:: INPUT FOR THIS TASK
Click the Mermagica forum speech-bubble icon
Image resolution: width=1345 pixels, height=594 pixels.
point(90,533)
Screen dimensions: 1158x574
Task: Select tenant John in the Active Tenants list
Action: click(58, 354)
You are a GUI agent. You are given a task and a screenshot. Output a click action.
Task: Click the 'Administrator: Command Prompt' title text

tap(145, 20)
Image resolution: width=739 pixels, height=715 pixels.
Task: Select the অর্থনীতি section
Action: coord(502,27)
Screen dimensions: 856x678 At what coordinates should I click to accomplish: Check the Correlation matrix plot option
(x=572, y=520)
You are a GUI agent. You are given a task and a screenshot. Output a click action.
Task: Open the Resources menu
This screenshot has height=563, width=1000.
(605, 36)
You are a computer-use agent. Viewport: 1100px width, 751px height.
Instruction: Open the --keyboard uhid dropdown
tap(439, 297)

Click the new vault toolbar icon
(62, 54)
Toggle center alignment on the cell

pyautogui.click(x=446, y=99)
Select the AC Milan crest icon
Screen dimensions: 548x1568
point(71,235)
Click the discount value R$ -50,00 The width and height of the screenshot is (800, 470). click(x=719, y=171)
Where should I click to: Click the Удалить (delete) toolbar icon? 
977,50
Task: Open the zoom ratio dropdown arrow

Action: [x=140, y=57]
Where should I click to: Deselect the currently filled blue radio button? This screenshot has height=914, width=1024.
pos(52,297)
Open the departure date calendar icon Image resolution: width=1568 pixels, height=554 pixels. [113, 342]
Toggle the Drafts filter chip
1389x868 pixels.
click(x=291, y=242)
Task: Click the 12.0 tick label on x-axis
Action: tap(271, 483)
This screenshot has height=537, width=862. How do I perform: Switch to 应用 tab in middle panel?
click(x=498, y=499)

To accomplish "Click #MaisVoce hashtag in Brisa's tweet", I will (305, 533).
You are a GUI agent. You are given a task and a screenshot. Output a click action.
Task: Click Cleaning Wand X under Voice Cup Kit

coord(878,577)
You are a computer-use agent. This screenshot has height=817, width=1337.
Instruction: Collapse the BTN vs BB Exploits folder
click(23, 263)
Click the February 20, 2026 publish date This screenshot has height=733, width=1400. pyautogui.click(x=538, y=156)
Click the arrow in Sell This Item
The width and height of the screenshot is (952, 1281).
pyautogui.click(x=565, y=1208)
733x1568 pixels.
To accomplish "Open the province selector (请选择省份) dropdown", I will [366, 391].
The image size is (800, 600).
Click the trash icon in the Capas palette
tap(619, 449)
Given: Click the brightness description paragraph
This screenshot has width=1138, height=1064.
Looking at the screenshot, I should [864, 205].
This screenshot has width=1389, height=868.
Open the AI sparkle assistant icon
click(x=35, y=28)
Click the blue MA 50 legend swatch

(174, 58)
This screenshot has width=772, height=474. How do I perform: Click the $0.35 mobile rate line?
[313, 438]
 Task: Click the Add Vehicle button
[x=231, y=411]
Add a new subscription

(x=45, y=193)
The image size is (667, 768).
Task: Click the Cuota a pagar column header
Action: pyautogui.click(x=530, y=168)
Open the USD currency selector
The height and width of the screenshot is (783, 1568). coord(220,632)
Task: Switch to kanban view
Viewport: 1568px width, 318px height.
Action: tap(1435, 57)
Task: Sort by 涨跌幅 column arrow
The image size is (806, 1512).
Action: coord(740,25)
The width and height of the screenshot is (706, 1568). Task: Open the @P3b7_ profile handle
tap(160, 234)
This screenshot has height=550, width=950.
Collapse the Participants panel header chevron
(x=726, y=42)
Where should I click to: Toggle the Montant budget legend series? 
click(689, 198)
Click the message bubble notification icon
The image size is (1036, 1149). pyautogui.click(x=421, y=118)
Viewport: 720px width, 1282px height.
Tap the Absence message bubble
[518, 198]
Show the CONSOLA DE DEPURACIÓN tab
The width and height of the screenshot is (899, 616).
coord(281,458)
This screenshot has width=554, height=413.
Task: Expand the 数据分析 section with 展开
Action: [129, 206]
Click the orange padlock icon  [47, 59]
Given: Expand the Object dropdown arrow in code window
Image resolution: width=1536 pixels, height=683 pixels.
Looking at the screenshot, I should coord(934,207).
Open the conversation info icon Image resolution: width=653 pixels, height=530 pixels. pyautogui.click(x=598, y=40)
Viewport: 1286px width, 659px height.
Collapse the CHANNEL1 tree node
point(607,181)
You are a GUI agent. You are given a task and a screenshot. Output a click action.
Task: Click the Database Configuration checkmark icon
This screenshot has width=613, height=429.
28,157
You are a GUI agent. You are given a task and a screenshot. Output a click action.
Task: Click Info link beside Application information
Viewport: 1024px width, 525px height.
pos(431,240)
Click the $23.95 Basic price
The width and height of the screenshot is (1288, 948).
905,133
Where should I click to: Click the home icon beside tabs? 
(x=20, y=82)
::::
WORK REQUIRED: Each entry above should be output again, precisely as given.

FINAL ANSWER:
Click the Mermagica forum speech-bubble icon
Image resolution: width=1345 pixels, height=594 pixels.
point(90,533)
Screen dimensions: 1158x574
Task: Select tenant John in the Active Tenants list
Action: click(58, 354)
You are a GUI agent. You are given a task and a screenshot. Output a click action.
Task: Click the 'Administrator: Command Prompt' title text

tap(145, 20)
Image resolution: width=739 pixels, height=715 pixels.
Task: Select the অর্থনীতি section
Action: coord(502,27)
Screen dimensions: 856x678 At what coordinates should I click to accomplish: Check the Correlation matrix plot option
(x=572, y=520)
You are a GUI agent. You are given a task and a screenshot. Output a click action.
Task: Open the Resources menu
This screenshot has height=563, width=1000.
(605, 36)
You are a computer-use agent. Viewport: 1100px width, 751px height.
Instruction: Open the --keyboard uhid dropdown
tap(439, 297)

Click the new vault toolbar icon
(62, 54)
Toggle center alignment on the cell

pyautogui.click(x=446, y=99)
Select the AC Milan crest icon
Screen dimensions: 548x1568
point(71,235)
Click the discount value R$ -50,00 The width and height of the screenshot is (800, 470). click(x=719, y=171)
Where should I click to: Click the Удалить (delete) toolbar icon? 
977,50
Task: Open the zoom ratio dropdown arrow

Action: [x=140, y=57]
Where should I click to: Deselect the currently filled blue radio button? This screenshot has height=914, width=1024.
pos(52,297)
Open the departure date calendar icon Image resolution: width=1568 pixels, height=554 pixels. [113, 342]
Toggle the Drafts filter chip
1389x868 pixels.
click(x=291, y=242)
Task: Click the 12.0 tick label on x-axis
Action: tap(271, 483)
This screenshot has height=537, width=862. How do I perform: Switch to 应用 tab in middle panel?
click(x=498, y=499)

To accomplish "Click #MaisVoce hashtag in Brisa's tweet", I will (305, 533).
You are a GUI agent. You are given a task and a screenshot. Output a click action.
Task: Click Cleaning Wand X under Voice Cup Kit

coord(878,577)
You are a computer-use agent. This screenshot has height=817, width=1337.
Instruction: Collapse the BTN vs BB Exploits folder
click(23, 263)
Click the February 20, 2026 publish date This screenshot has height=733, width=1400. pyautogui.click(x=538, y=156)
Click the arrow in Sell This Item
The width and height of the screenshot is (952, 1281).
pyautogui.click(x=565, y=1208)
733x1568 pixels.
To accomplish "Open the province selector (请选择省份) dropdown", I will [366, 391].
The image size is (800, 600).
Click the trash icon in the Capas palette
tap(619, 449)
Given: Click the brightness description paragraph
This screenshot has width=1138, height=1064.
Looking at the screenshot, I should [864, 205].
This screenshot has width=1389, height=868.
Open the AI sparkle assistant icon
click(x=35, y=28)
Click the blue MA 50 legend swatch

(174, 58)
This screenshot has width=772, height=474. How do I perform: Click the $0.35 mobile rate line?
[313, 438]
 Task: Click the Add Vehicle button
[x=231, y=411]
Add a new subscription

(x=45, y=193)
The image size is (667, 768).
Task: Click the Cuota a pagar column header
Action: pyautogui.click(x=530, y=168)
Open the USD currency selector
The height and width of the screenshot is (783, 1568). coord(220,632)
Task: Switch to kanban view
Viewport: 1568px width, 318px height.
Action: tap(1435, 57)
Task: Sort by 涨跌幅 column arrow
The image size is (806, 1512).
Action: coord(740,25)
The width and height of the screenshot is (706, 1568). Task: Open the @P3b7_ profile handle
tap(160, 234)
This screenshot has height=550, width=950.
Collapse the Participants panel header chevron
(x=726, y=42)
Where should I click to: Toggle the Montant budget legend series? 
click(689, 198)
Click the message bubble notification icon
The image size is (1036, 1149). pyautogui.click(x=421, y=118)
Viewport: 720px width, 1282px height.
Tap the Absence message bubble
[518, 198]
Show the CONSOLA DE DEPURACIÓN tab
The width and height of the screenshot is (899, 616).
coord(281,458)
This screenshot has width=554, height=413.
Task: Expand the 数据分析 section with 展开
Action: [129, 206]
Click the orange padlock icon  [47, 59]
Given: Expand the Object dropdown arrow in code window
Image resolution: width=1536 pixels, height=683 pixels.
Looking at the screenshot, I should coord(934,207).
Open the conversation info icon Image resolution: width=653 pixels, height=530 pixels. pyautogui.click(x=598, y=40)
Viewport: 1286px width, 659px height.
Collapse the CHANNEL1 tree node
point(607,181)
You are a GUI agent. You are given a task and a screenshot. Output a click action.
Task: Click the Database Configuration checkmark icon
This screenshot has width=613, height=429.
28,157
You are a GUI agent. You are given a task and a screenshot. Output a click action.
Task: Click Info link beside Application information
Viewport: 1024px width, 525px height.
pos(431,240)
Click the $23.95 Basic price
The width and height of the screenshot is (1288, 948).
905,133
Where should I click to: Click the home icon beside tabs? 
(x=20, y=82)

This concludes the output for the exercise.